Render every one of the following lines as a Markdown table with the columns No. and Line, numbering the rows in order and omitting blank lines.

☆ ☆ ☆ ☆ ☆ ☆ ☆

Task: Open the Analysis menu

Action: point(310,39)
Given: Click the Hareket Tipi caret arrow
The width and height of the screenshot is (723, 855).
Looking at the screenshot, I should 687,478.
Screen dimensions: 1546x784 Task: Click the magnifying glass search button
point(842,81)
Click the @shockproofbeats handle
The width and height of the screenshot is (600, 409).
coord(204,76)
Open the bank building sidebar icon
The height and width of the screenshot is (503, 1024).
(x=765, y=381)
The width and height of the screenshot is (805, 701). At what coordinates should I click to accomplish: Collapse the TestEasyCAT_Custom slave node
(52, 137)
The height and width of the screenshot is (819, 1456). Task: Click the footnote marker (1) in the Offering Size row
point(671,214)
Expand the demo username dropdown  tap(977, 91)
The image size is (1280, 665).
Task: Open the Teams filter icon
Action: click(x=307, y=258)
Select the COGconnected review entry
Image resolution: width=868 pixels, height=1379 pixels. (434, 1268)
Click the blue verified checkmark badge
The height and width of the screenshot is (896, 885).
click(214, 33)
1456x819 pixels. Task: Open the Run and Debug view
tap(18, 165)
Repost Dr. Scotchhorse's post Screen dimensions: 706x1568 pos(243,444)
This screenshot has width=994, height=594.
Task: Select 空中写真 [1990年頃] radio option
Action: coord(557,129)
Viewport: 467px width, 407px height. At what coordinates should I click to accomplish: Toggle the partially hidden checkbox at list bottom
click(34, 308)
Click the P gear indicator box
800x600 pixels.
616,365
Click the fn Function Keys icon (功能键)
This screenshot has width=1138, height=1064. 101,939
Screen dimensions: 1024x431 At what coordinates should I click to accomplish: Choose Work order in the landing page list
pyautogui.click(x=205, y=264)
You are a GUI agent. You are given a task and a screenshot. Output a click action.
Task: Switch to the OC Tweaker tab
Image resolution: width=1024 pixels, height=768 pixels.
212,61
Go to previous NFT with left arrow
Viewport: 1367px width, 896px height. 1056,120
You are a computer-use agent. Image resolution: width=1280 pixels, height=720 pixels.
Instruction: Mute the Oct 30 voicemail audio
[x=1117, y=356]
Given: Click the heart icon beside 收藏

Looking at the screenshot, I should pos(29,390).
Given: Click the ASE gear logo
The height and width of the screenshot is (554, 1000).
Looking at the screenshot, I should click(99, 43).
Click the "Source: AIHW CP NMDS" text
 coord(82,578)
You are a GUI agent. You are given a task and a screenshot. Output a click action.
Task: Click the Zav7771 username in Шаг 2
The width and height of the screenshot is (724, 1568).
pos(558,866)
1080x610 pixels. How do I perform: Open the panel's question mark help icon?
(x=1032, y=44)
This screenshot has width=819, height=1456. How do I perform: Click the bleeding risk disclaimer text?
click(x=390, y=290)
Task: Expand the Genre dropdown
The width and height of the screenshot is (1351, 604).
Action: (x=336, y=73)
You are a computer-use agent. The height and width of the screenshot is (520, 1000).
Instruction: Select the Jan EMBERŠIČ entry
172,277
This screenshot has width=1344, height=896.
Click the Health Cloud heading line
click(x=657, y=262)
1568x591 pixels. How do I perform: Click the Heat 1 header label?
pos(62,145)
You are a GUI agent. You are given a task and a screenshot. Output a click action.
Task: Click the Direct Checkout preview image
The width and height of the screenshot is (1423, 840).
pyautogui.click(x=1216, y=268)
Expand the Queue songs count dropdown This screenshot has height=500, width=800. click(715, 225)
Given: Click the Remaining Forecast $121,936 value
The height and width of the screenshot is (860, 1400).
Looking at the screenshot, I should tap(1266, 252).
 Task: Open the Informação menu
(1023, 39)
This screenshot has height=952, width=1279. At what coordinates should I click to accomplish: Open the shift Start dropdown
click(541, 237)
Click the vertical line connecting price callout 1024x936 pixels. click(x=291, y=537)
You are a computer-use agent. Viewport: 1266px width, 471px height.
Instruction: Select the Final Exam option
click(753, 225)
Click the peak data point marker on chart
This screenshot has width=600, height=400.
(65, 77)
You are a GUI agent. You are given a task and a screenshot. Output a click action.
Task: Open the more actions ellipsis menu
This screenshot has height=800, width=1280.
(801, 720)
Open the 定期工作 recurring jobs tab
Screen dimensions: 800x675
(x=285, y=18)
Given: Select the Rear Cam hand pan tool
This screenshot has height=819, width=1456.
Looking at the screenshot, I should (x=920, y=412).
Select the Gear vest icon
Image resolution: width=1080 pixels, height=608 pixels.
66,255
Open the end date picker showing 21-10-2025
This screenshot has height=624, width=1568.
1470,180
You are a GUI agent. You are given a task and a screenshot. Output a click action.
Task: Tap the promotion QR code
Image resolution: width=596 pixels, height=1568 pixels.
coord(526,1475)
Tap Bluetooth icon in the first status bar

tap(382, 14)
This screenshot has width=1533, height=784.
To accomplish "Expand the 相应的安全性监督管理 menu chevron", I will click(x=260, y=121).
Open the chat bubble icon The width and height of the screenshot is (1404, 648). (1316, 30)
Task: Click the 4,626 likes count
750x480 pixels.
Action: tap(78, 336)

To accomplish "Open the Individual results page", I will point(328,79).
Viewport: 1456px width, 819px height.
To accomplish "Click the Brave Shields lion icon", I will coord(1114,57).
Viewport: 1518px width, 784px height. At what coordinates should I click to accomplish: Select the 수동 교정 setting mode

☆ ☆ ☆ ☆ ☆ ☆ ☆

** WRITTEN ANSWER **
| No. | Line |
|---|---|
| 1 | Task: Open the Analysis menu |
| 2 | Action: point(310,39) |
| 3 | Given: Click the Hareket Tipi caret arrow |
| 4 | The width and height of the screenshot is (723, 855). |
| 5 | Looking at the screenshot, I should 687,478. |
| 6 | Screen dimensions: 1546x784 Task: Click the magnifying glass search button |
| 7 | point(842,81) |
| 8 | Click the @shockproofbeats handle |
| 9 | The width and height of the screenshot is (600, 409). |
| 10 | coord(204,76) |
| 11 | Open the bank building sidebar icon |
| 12 | The height and width of the screenshot is (503, 1024). |
| 13 | (x=765, y=381) |
| 14 | The width and height of the screenshot is (805, 701). At what coordinates should I click to accomplish: Collapse the TestEasyCAT_Custom slave node |
| 15 | (52, 137) |
| 16 | The height and width of the screenshot is (819, 1456). Task: Click the footnote marker (1) in the Offering Size row |
| 17 | point(671,214) |
| 18 | Expand the demo username dropdown  tap(977, 91) |
| 19 | The image size is (1280, 665). |
| 20 | Task: Open the Teams filter icon |
| 21 | Action: click(x=307, y=258) |
| 22 | Select the COGconnected review entry |
| 23 | Image resolution: width=868 pixels, height=1379 pixels. (434, 1268) |
| 24 | Click the blue verified checkmark badge |
| 25 | The height and width of the screenshot is (896, 885). |
| 26 | click(214, 33) |
| 27 | 1456x819 pixels. Task: Open the Run and Debug view |
| 28 | tap(18, 165) |
| 29 | Repost Dr. Scotchhorse's post Screen dimensions: 706x1568 pos(243,444) |
| 30 | This screenshot has width=994, height=594. |
| 31 | Task: Select 空中写真 [1990年頃] radio option |
| 32 | Action: coord(557,129) |
| 33 | Viewport: 467px width, 407px height. At what coordinates should I click to accomplish: Toggle the partially hidden checkbox at list bottom |
| 34 | click(34, 308) |
| 35 | Click the P gear indicator box |
| 36 | 800x600 pixels. |
| 37 | 616,365 |
| 38 | Click the fn Function Keys icon (功能键) |
| 39 | This screenshot has width=1138, height=1064. 101,939 |
| 40 | Screen dimensions: 1024x431 At what coordinates should I click to accomplish: Choose Work order in the landing page list |
| 41 | pyautogui.click(x=205, y=264) |
| 42 | You are a GUI agent. You are given a task and a screenshot. Output a click action. |
| 43 | Task: Switch to the OC Tweaker tab |
| 44 | Image resolution: width=1024 pixels, height=768 pixels. |
| 45 | 212,61 |
| 46 | Go to previous NFT with left arrow |
| 47 | Viewport: 1367px width, 896px height. 1056,120 |
| 48 | You are a computer-use agent. Image resolution: width=1280 pixels, height=720 pixels. |
| 49 | Instruction: Mute the Oct 30 voicemail audio |
| 50 | [x=1117, y=356] |
| 51 | Given: Click the heart icon beside 收藏 |
| 52 | Looking at the screenshot, I should pos(29,390). |
| 53 | Given: Click the ASE gear logo |
| 54 | The height and width of the screenshot is (554, 1000). |
| 55 | Looking at the screenshot, I should click(99, 43). |
| 56 | Click the "Source: AIHW CP NMDS" text |
| 57 |  coord(82,578) |
| 58 | You are a GUI agent. You are given a task and a screenshot. Output a click action. |
| 59 | Task: Click the Zav7771 username in Шаг 2 |
| 60 | The width and height of the screenshot is (724, 1568). |
| 61 | pos(558,866) |
| 62 | 1080x610 pixels. How do I perform: Open the panel's question mark help icon? |
| 63 | (x=1032, y=44) |
| 64 | This screenshot has width=819, height=1456. How do I perform: Click the bleeding risk disclaimer text? |
| 65 | click(x=390, y=290) |
| 66 | Task: Expand the Genre dropdown |
| 67 | The width and height of the screenshot is (1351, 604). |
| 68 | Action: (x=336, y=73) |
| 69 | You are a computer-use agent. The height and width of the screenshot is (520, 1000). |
| 70 | Instruction: Select the Jan EMBERŠIČ entry |
| 71 | 172,277 |
| 72 | This screenshot has width=1344, height=896. |
| 73 | Click the Health Cloud heading line |
| 74 | click(x=657, y=262) |
| 75 | 1568x591 pixels. How do I perform: Click the Heat 1 header label? |
| 76 | pos(62,145) |
| 77 | You are a GUI agent. You are given a task and a screenshot. Output a click action. |
| 78 | Task: Click the Direct Checkout preview image |
| 79 | The width and height of the screenshot is (1423, 840). |
| 80 | pyautogui.click(x=1216, y=268) |
| 81 | Expand the Queue songs count dropdown This screenshot has height=500, width=800. click(715, 225) |
| 82 | Given: Click the Remaining Forecast $121,936 value |
| 83 | The height and width of the screenshot is (860, 1400). |
| 84 | Looking at the screenshot, I should tap(1266, 252). |
| 85 |  Task: Open the Informação menu |
| 86 | (1023, 39) |
| 87 | This screenshot has height=952, width=1279. At what coordinates should I click to accomplish: Open the shift Start dropdown |
| 88 | click(541, 237) |
| 89 | Click the vertical line connecting price callout 1024x936 pixels. click(x=291, y=537) |
| 90 | You are a computer-use agent. Viewport: 1266px width, 471px height. |
| 91 | Instruction: Select the Final Exam option |
| 92 | click(753, 225) |
| 93 | Click the peak data point marker on chart |
| 94 | This screenshot has width=600, height=400. |
| 95 | (65, 77) |
| 96 | You are a GUI agent. You are given a task and a screenshot. Output a click action. |
| 97 | Task: Open the more actions ellipsis menu |
| 98 | This screenshot has height=800, width=1280. |
| 99 | (801, 720) |
| 100 | Open the 定期工作 recurring jobs tab |
| 101 | Screen dimensions: 800x675 |
| 102 | (x=285, y=18) |
| 103 | Given: Select the Rear Cam hand pan tool |
| 104 | This screenshot has height=819, width=1456. |
| 105 | Looking at the screenshot, I should (x=920, y=412). |
| 106 | Select the Gear vest icon |
| 107 | Image resolution: width=1080 pixels, height=608 pixels. |
| 108 | 66,255 |
| 109 | Open the end date picker showing 21-10-2025 |
| 110 | This screenshot has height=624, width=1568. |
| 111 | 1470,180 |
| 112 | You are a GUI agent. You are given a task and a screenshot. Output a click action. |
| 113 | Task: Tap the promotion QR code |
| 114 | Image resolution: width=596 pixels, height=1568 pixels. |
| 115 | coord(526,1475) |
| 116 | Tap Bluetooth icon in the first status bar |
| 117 | tap(382, 14) |
| 118 | This screenshot has width=1533, height=784. |
| 119 | To accomplish "Expand the 相应的安全性监督管理 menu chevron", I will click(x=260, y=121). |
| 120 | Open the chat bubble icon The width and height of the screenshot is (1404, 648). (1316, 30) |
| 121 | Task: Click the 4,626 likes count |
| 122 | 750x480 pixels. |
| 123 | Action: tap(78, 336) |
| 124 | To accomplish "Open the Individual results page", I will point(328,79). |
| 125 | Viewport: 1456px width, 819px height. |
| 126 | To accomplish "Click the Brave Shields lion icon", I will coord(1114,57). |
| 127 | Viewport: 1518px width, 784px height. At what coordinates should I click to accomplish: Select the 수동 교정 setting mode |